What you should do → For each record here, output an exact copy.

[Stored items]
□ □ □ □ □ □ □

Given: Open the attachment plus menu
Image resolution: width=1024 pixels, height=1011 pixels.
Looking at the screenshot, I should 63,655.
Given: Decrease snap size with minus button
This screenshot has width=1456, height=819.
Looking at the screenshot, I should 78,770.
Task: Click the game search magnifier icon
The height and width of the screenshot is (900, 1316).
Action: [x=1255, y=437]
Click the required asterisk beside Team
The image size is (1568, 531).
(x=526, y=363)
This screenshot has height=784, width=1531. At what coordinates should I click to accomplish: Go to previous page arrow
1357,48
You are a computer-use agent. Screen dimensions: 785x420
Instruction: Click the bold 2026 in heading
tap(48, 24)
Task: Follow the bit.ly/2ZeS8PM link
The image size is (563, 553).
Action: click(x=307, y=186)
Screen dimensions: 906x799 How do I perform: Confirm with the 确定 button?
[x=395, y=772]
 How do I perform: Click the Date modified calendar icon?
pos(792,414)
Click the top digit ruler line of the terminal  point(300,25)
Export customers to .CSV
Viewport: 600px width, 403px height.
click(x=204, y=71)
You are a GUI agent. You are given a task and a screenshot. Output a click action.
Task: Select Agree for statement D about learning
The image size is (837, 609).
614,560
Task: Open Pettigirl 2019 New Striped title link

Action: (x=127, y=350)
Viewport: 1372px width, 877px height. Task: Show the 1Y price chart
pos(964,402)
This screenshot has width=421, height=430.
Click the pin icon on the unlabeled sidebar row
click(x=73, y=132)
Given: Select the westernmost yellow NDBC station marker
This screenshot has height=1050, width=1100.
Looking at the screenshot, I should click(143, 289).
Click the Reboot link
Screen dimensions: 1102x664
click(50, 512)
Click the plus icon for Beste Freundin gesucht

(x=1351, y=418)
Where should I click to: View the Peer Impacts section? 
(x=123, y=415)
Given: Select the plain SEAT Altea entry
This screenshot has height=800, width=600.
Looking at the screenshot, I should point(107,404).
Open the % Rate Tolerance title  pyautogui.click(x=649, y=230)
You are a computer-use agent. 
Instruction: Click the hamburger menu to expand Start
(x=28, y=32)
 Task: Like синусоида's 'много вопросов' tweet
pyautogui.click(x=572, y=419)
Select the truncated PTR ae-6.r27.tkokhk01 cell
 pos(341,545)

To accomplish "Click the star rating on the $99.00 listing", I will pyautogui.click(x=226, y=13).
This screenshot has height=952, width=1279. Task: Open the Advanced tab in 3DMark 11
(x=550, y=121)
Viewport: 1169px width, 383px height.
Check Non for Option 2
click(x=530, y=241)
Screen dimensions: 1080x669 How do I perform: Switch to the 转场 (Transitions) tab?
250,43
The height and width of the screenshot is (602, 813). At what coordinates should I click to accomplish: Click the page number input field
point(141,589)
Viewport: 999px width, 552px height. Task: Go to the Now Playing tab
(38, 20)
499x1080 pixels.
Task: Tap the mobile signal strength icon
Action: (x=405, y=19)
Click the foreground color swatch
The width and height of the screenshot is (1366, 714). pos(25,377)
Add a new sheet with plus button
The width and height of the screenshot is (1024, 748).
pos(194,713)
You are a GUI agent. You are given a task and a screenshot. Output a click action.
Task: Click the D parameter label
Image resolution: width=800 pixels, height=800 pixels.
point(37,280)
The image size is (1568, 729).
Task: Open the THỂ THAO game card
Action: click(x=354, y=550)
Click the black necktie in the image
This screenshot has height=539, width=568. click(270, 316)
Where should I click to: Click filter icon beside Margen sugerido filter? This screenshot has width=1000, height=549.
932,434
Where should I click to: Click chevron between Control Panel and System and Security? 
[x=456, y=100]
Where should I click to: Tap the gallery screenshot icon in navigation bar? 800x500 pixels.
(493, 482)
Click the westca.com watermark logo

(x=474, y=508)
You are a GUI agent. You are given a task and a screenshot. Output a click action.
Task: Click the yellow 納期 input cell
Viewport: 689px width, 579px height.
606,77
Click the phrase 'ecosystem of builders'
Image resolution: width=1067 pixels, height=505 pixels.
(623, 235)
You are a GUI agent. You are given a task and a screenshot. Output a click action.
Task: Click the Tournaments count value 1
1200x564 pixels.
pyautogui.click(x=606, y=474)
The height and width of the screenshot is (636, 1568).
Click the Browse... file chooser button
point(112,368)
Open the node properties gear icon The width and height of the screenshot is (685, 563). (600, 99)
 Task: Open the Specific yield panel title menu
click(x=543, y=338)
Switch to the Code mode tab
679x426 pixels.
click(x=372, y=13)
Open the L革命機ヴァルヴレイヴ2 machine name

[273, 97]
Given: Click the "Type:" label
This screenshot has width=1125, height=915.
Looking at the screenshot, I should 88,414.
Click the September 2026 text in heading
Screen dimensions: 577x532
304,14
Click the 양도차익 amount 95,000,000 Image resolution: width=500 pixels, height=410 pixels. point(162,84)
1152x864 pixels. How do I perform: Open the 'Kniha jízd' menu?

□ □ □ □ □ □ □

Answer box →
Given: Open the attachment plus menu
Image resolution: width=1024 pixels, height=1011 pixels.
Looking at the screenshot, I should 63,655.
Given: Decrease snap size with minus button
This screenshot has width=1456, height=819.
Looking at the screenshot, I should 78,770.
Task: Click the game search magnifier icon
The height and width of the screenshot is (900, 1316).
Action: [x=1255, y=437]
Click the required asterisk beside Team
The image size is (1568, 531).
(x=526, y=363)
This screenshot has height=784, width=1531. At what coordinates should I click to accomplish: Go to previous page arrow
1357,48
You are a computer-use agent. Screen dimensions: 785x420
Instruction: Click the bold 2026 in heading
tap(48, 24)
Task: Follow the bit.ly/2ZeS8PM link
The image size is (563, 553).
Action: click(x=307, y=186)
Screen dimensions: 906x799 How do I perform: Confirm with the 确定 button?
[x=395, y=772]
 How do I perform: Click the Date modified calendar icon?
pos(792,414)
Click the top digit ruler line of the terminal  point(300,25)
Export customers to .CSV
Viewport: 600px width, 403px height.
click(x=204, y=71)
You are a GUI agent. You are given a task and a screenshot. Output a click action.
Task: Select Agree for statement D about learning
The image size is (837, 609).
614,560
Task: Open Pettigirl 2019 New Striped title link

Action: (x=127, y=350)
Viewport: 1372px width, 877px height. Task: Show the 1Y price chart
pos(964,402)
This screenshot has width=421, height=430.
Click the pin icon on the unlabeled sidebar row
click(x=73, y=132)
Given: Select the westernmost yellow NDBC station marker
This screenshot has height=1050, width=1100.
Looking at the screenshot, I should click(143, 289).
Click the Reboot link
Screen dimensions: 1102x664
click(50, 512)
Click the plus icon for Beste Freundin gesucht

(x=1351, y=418)
Where should I click to: View the Peer Impacts section? 
(x=123, y=415)
Given: Select the plain SEAT Altea entry
This screenshot has height=800, width=600.
Looking at the screenshot, I should point(107,404).
Open the % Rate Tolerance title  pyautogui.click(x=649, y=230)
You are a computer-use agent. 
Instruction: Click the hamburger menu to expand Start
(x=28, y=32)
 Task: Like синусоида's 'много вопросов' tweet
pyautogui.click(x=572, y=419)
Select the truncated PTR ae-6.r27.tkokhk01 cell
 pos(341,545)

To accomplish "Click the star rating on the $99.00 listing", I will pyautogui.click(x=226, y=13).
This screenshot has height=952, width=1279. Task: Open the Advanced tab in 3DMark 11
(x=550, y=121)
Viewport: 1169px width, 383px height.
Check Non for Option 2
click(x=530, y=241)
Screen dimensions: 1080x669 How do I perform: Switch to the 转场 (Transitions) tab?
250,43
The height and width of the screenshot is (602, 813). At what coordinates should I click to accomplish: Click the page number input field
point(141,589)
Viewport: 999px width, 552px height. Task: Go to the Now Playing tab
(38, 20)
499x1080 pixels.
Task: Tap the mobile signal strength icon
Action: (x=405, y=19)
Click the foreground color swatch
The width and height of the screenshot is (1366, 714). pos(25,377)
Add a new sheet with plus button
The width and height of the screenshot is (1024, 748).
pos(194,713)
You are a GUI agent. You are given a task and a screenshot. Output a click action.
Task: Click the D parameter label
Image resolution: width=800 pixels, height=800 pixels.
point(37,280)
The image size is (1568, 729).
Task: Open the THỂ THAO game card
Action: click(x=354, y=550)
Click the black necktie in the image
This screenshot has height=539, width=568. click(270, 316)
Where should I click to: Click filter icon beside Margen sugerido filter? This screenshot has width=1000, height=549.
932,434
Where should I click to: Click chevron between Control Panel and System and Security? 
[x=456, y=100]
Where should I click to: Tap the gallery screenshot icon in navigation bar? 800x500 pixels.
(493, 482)
Click the westca.com watermark logo

(x=474, y=508)
You are a GUI agent. You are given a task and a screenshot. Output a click action.
Task: Click the yellow 納期 input cell
Viewport: 689px width, 579px height.
606,77
Click the phrase 'ecosystem of builders'
Image resolution: width=1067 pixels, height=505 pixels.
(623, 235)
You are a GUI agent. You are given a task and a screenshot. Output a click action.
Task: Click the Tournaments count value 1
1200x564 pixels.
pyautogui.click(x=606, y=474)
The height and width of the screenshot is (636, 1568).
Click the Browse... file chooser button
point(112,368)
Open the node properties gear icon The width and height of the screenshot is (685, 563). (600, 99)
 Task: Open the Specific yield panel title menu
click(x=543, y=338)
Switch to the Code mode tab
679x426 pixels.
click(x=372, y=13)
Open the L革命機ヴァルヴレイヴ2 machine name

[273, 97]
Given: Click the "Type:" label
This screenshot has width=1125, height=915.
Looking at the screenshot, I should 88,414.
Click the September 2026 text in heading
Screen dimensions: 577x532
304,14
Click the 양도차익 amount 95,000,000 Image resolution: width=500 pixels, height=410 pixels. point(162,84)
1152x864 pixels. How do I perform: Open the 'Kniha jízd' menu?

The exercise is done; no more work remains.